Your answer should consist of each line from the data below that contains "Shop".

Records from a collection:

◇ ◇ ◇

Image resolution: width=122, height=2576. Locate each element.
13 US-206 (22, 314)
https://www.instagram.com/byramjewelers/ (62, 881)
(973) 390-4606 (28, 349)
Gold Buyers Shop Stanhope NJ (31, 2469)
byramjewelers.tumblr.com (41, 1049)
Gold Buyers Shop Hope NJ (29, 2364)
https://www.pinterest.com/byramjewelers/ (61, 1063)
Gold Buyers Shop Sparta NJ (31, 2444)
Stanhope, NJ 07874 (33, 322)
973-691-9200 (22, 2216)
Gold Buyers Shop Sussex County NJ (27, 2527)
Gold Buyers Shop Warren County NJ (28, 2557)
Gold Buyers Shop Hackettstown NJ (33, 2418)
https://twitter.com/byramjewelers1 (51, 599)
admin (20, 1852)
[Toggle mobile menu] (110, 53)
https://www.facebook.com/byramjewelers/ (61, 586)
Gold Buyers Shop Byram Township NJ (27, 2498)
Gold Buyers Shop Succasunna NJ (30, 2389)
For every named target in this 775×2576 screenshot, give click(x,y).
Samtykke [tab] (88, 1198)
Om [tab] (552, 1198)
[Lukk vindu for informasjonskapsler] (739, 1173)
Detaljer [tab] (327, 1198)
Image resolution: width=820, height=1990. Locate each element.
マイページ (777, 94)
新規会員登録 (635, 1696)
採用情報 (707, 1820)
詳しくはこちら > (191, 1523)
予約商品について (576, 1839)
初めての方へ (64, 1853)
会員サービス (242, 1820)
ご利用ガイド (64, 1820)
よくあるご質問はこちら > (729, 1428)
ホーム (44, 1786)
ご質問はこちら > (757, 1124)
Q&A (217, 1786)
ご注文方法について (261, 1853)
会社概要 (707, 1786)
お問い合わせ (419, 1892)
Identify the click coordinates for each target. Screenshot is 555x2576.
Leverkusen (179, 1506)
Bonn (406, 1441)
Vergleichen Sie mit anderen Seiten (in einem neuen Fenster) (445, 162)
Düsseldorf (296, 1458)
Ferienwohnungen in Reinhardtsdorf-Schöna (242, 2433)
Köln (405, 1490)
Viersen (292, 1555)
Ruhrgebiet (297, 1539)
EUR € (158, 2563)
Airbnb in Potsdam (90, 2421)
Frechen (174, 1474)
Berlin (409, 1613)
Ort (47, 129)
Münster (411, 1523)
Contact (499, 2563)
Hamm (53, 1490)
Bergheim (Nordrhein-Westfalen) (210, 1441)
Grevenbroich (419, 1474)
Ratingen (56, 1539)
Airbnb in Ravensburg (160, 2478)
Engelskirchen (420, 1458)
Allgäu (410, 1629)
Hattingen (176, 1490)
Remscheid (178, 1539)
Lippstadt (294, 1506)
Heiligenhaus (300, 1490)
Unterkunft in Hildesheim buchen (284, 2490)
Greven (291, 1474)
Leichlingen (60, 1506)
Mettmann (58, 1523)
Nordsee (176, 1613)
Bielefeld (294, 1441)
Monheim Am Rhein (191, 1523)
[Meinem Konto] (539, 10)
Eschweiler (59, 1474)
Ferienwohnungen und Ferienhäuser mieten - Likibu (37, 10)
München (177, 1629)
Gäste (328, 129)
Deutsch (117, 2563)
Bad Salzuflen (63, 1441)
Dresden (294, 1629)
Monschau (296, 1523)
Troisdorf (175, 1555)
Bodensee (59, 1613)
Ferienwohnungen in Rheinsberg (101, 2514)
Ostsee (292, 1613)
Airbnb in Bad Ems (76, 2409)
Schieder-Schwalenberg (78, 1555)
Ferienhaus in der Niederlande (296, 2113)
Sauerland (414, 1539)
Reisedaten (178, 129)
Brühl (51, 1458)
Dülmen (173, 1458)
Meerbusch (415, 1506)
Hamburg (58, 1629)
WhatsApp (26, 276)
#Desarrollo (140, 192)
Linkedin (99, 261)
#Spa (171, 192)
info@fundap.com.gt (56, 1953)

◇ ◇ ◇

Task output ->
Gold Buyers Shop Stanhope NJ (31, 2469)
Gold Buyers Shop Hope NJ (29, 2364)
Gold Buyers Shop Sparta NJ (31, 2444)
Gold Buyers Shop Sussex County NJ (27, 2527)
Gold Buyers Shop Warren County NJ (28, 2557)
Gold Buyers Shop Hackettstown NJ (33, 2418)
Gold Buyers Shop Byram Township NJ (27, 2498)
Gold Buyers Shop Succasunna NJ (30, 2389)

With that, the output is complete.